The question most seriously debated by counsel is whether the evidence shows prima facie that the storm of 7 March 1962 was similar in nature and intensity to the storms of prior years in the Nags Head area and could have been reasonably anticipated by defendant, and was not so extraordinary and unusual as to constitute an "Act of God." Pertinent legal principles are set out in Midgett v. North Carolina State Highway Commission, supra (p. 247, 132 S.E.2d p. 606), as follows:

"An Act of God is not a sufficient predicate for an action for damages. The term `Act of God,' in its legal sense, applies only to events in nature so extraordinary that the history of climatic variations and other conditions in the particular locality affords no reasonable warning of them. (Citing authority). The builder of an obstruction of surface waters is not *124 bound to anticipate unprecedented storms or rainfalls, and is not liable for damages resulting from extraordinary storms and floods. (Citing cases). The owner of a barrier to surface water is not bound to provide against floods of which the usual course of nature affords no premonition. An extraordinary flood is one the coming of which is not to be anticipated from the natural course of nature. An ordinary flood is one, the repetition of which, although at uncertain intervals, can be anticipated. The fact that similar floods had occurred has been held to tend strongly to show that they are not so extraordinary and unusual that they might not have been reasonably expected to occur. (Citing authority). * * * it is ordinarily a question for the jury and the burden is on plaintiff to show that the storm or flood was such as might reasonably have been anticipated and not an Act of God."

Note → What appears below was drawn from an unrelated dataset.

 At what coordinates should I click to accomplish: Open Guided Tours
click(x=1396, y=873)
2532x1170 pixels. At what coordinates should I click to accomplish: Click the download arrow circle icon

The evidence tends to show that storms, similar in suddenness, force and quantity and flow of water to the Ash Wednesday storm of 1962, occurred at irregular intervals in the Nags Head area prior to 1959. In our opinion this makes out a prima facie showing that the 1962 storm could have been reasonably anticipated.

We find, however, plaintiffs' evidence insufficient in two material aspects:

(1). There is no evidence, of any probative value, tending to show any substantial damages. Plaintiffs introduced evidence of the difference in value of their property before the construction of the Bypass and the value after the construction, in the light of witnesses' "experiences with water coming over the dune line in past years." The Bypass was constructed in 1959. If there were damages amounting to a taking, they did not occur until 7 March 1962, the date of the Ash Wednesday storm. The cause of action, if any, accrued only when damage had been inflicted. There can be no recovery of damages before they occur. Midgett v. North Carolina State Highway Commission, supra (260 N.C. p. 249, 132 S.E.2d 599); City of Raleigh v. Edwards, 235 N.C. 671, 71 S.E.2d 396; McDaniel v. Greenville-Carolina Power Co., 95 S.C. 268, 78 S.E. 980, 6 A.L.R. 1321. There was not, in contemplation of law, any damage to plaintiffs' property prior to 7 March 1962. The evidence referred to above is wholly irrelevant, entirely prospective and speculative, and of no probative value. The evidence of damage, if any there was, should have been directed to the values immediately before and after the storm.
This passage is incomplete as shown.